** START Document section **

# lake mendocino



## bassmike (Jun 27, 2005)

lake mendocino located in mendocino county. I was wondering if anybody had any tips on catching lgm bass, sml mth bass, and striper at this lake. Where are the spots that the bass are located in the summer and what tacle should i use. I really want to catch fish their so any info will help. Thanks in advance.


----------



## nodakoutdoors.com (Feb 27, 2002)

Are you referring to Mendocino county in California?


----------



## bassmike (Jun 27, 2005)

yes, mendocino county in california. It's about a 45 min drive from clear lake.


----------



## nodakoutdoors.com (Feb 27, 2002)

bassmike said:


> yes, mendocino county in california. It's about a 45 min drive from clear lake.


Sure, I know the area quite well actually. I've been out to Fort Bragg a few times for work and I always drive around Clear Lake from Sacramento. I was by last year when there was a pro bass tourney on Clear, I've never seen so many yellow and pink boats. 8)

Given I'm not sure how many N. Cali bass fishermen are on the site, I did get this from another site I run on that lake:



> Fish spinnerbaits parallel to rock walls in the spring, covering lots of water. Slow things down in the summer, casting topwater plugs until the crowds hit the lake. Crankbaits work well in the fall, while dragging soft plastics down steep rocky points pays off between winter storms.


Good luck!


----------

** END Document section **
** START Data **

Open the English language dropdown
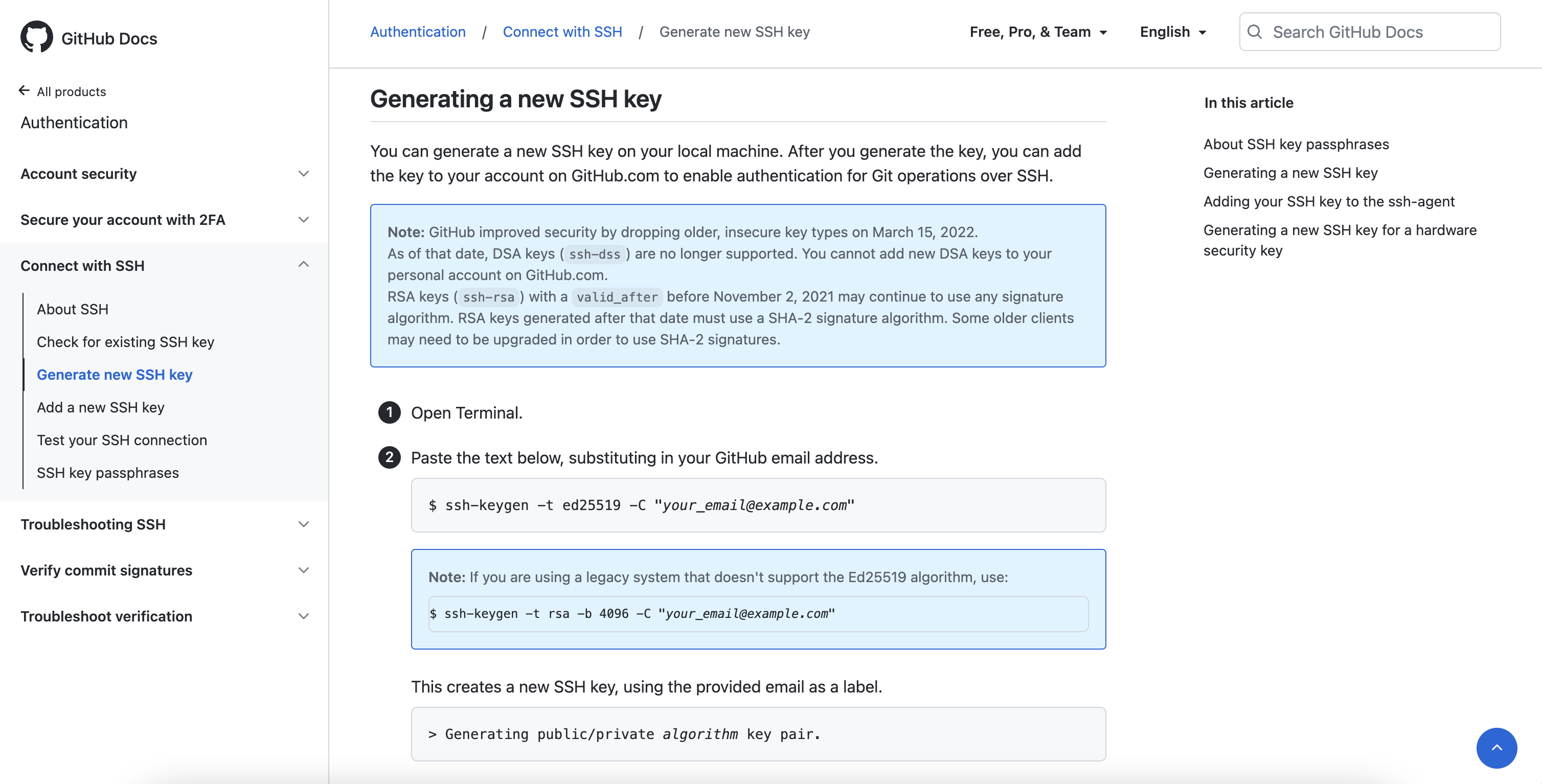[1172, 32]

** END Data **

**Exercise tasks:**
**1.** According to the Lake Mendocino forum thread, how far is the lake from Clear Lake?
**2.** Reproduce the Lake Mendocino forum thread from "Sure, I know" up to and including "between winter storms.", switching "summer" to "warm months".
**3.** Turn the paragraph of the Lake Mendocino forum thread beginning "Fish spinnerbaits parallel to rock walls" into a list, keeping its main facts.
The material above comes from a different source than the Lake Mendocino forum thread.

**Exercise responses:**
**1.** It is about a 45-minute drive from Clear Lake.

**2.**
Sure, I know the area quite well actually. I've been out to Fort Bragg a few times for work and I always drive around Clear Lake from Sacramento. I was by last year when there was a pro bass tourney on Clear, I've never seen so many yellow and pink boats. 8)

Given I'm not sure how many N. Cali bass fishermen are on the site, I did get this from another site I run on that lake:



> Fish spinnerbaits parallel to rock walls in the spring, covering lots of water. Slow things down in the warm months, casting topwater plugs until the crowds hit the lake. Crankbaits work well in the fall, while dragging soft plastics down steep rocky points pays off between winter storms.

**3.**
- Spring: fish spinnerbaits parallel to rock walls and cover lots of water.
- Summer: slow down and cast topwater plugs until the crowds hit the lake.
- Fall: crankbaits work well.
- Between winter storms: drag soft plastics down steep rocky points.